Updated February 21, 2017 | Factmonster Staff
Accidental Food Inventions
Great ideas that came from mistakes!
Do you ever feel bad because you made a mistake? Remember, some of our favorite foods were discovered by accident.
In 1905 an eleven-year-old Frank Epperson was mixing powdered soda and water to make soda pop. Frank accidentally left the mixing bucket outside. During the night the mixture froze solid, with the wooden stirring stick standing straight up. But the frozen pop tasted great! Frank started selling Epperson icicles for five cents, later changing the name to popsicles.
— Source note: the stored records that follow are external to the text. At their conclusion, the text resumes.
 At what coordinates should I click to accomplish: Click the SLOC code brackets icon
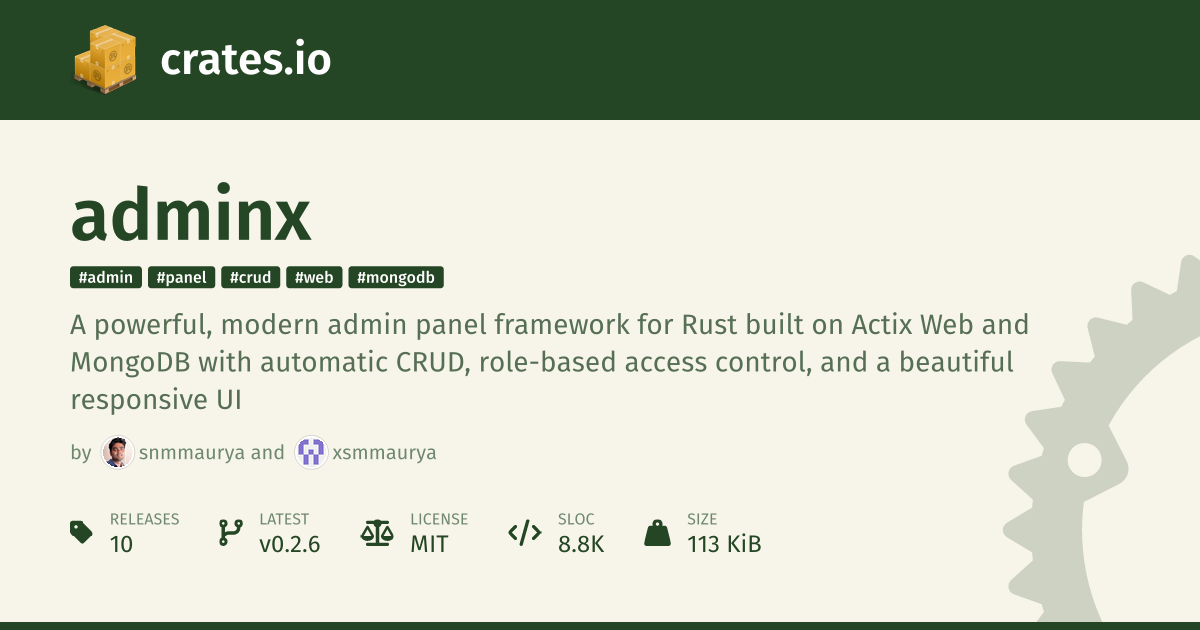[525, 532]
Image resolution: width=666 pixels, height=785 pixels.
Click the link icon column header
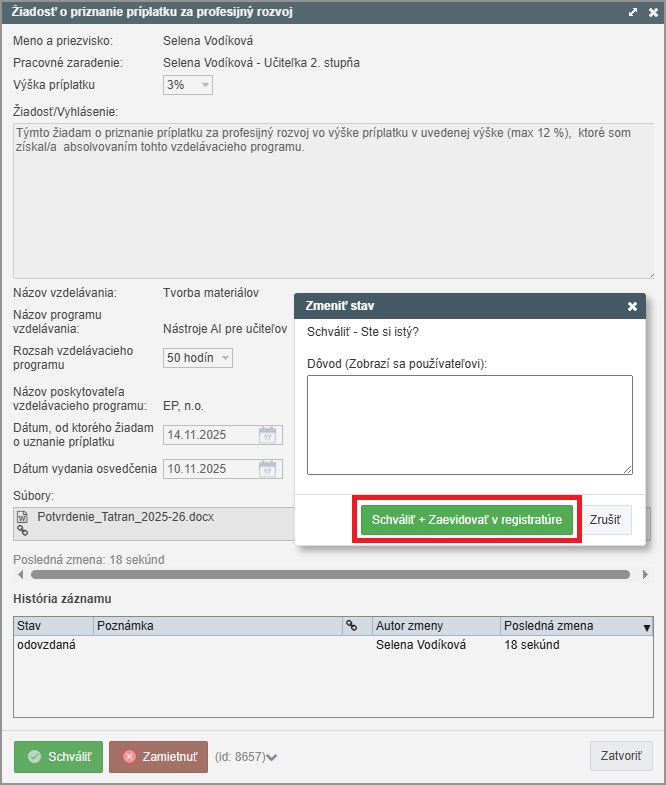point(351,626)
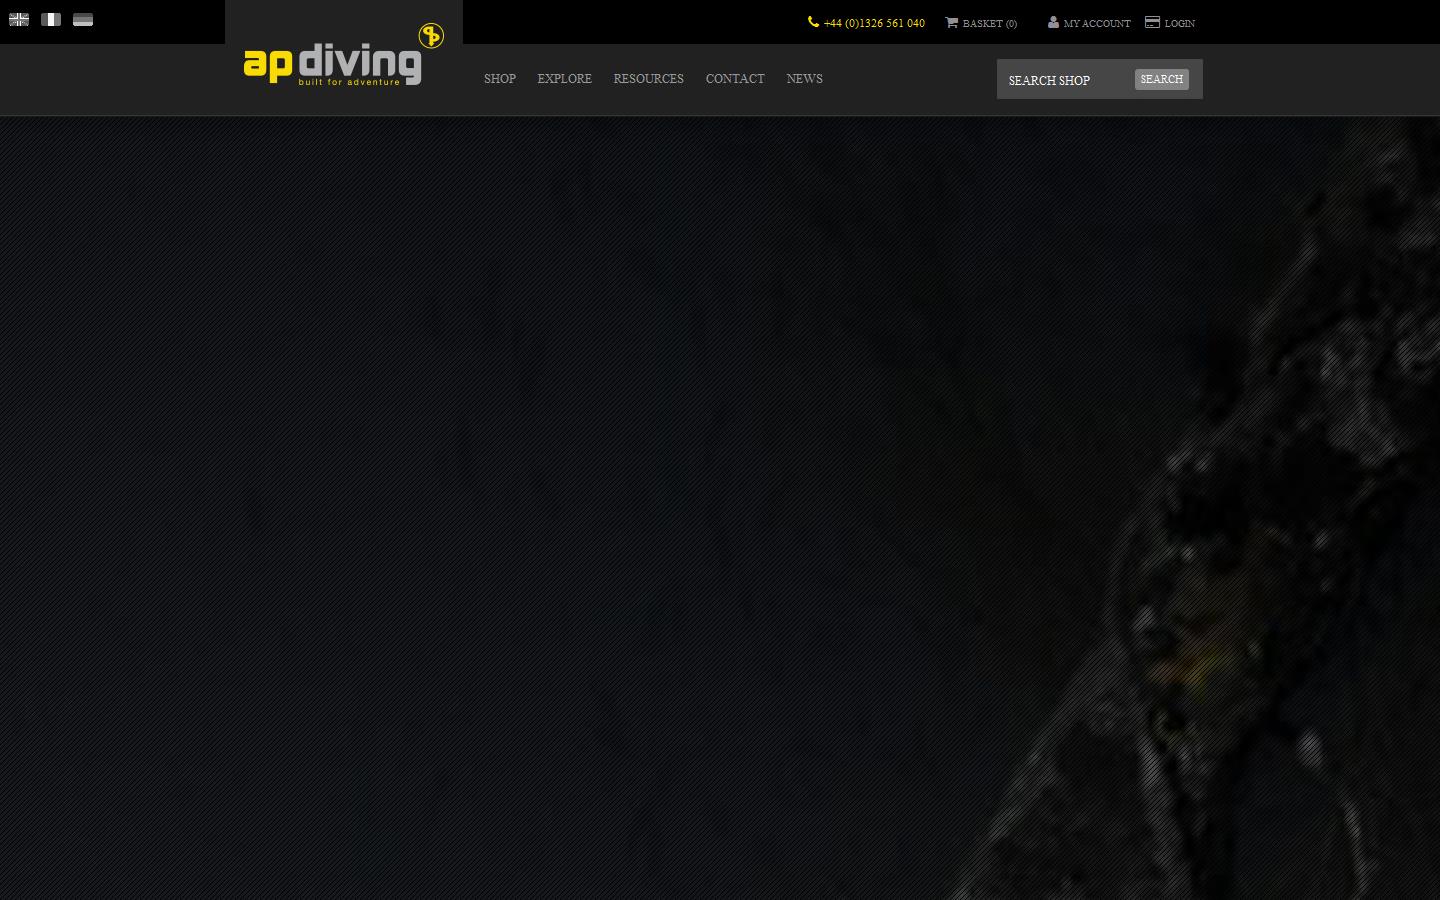Select the French flag language icon
The image size is (1440, 900).
50,18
One day in the 1700s, the Earl of Sandwich was so busy gambling, he did not want to go to eat. So, he ordered some food to be piled between two slices of bread, which he ate while gambling. The sandwich has been popular ever since
Chocolate Chip Cookies
In 1930, Ruth Wakefield was making chocolate cookies at the Toll House Inn in Whitman, Mass. When she ran out of baking chocolate, Ruth broke a bar of semi-sweet chocolate into little pieces and added them to the dough. When the cookies were baked, the chocolate hadn't melted. Instead there were little chips of chocolate throughout the cookie. Ruth was soon selling chocolate chip cookies.
One day in 1853, a diner at Moon Lake Lodge in Saratoga Springs, New York, refused to eat an order of French fries because they were too thick. The chef, George Crum, fried a thinner batch, but the customer also rejected these. Crum decided to teach the diner a lesson. He sliced a potato paper-thin and fried it so heavily it could not be cut with a fork. But the customer loved them. Soon other customers were asking for potato chips.
Ice Cream Cones
Ernest Hamwi was selling Syrian pastry at the St. Louis World's Fair in 1904. When a nearby ice cream vendor ran out of dishes, Hamwi rolled some pastry into a cone so ice cream could be put inside. The ice cream cone was a huge a hit. However, an Italian immigrant named Italo Marchiony received a patent to manufacture ice cream cones earlier that same year, suggesting more than one person invented ice cream cones.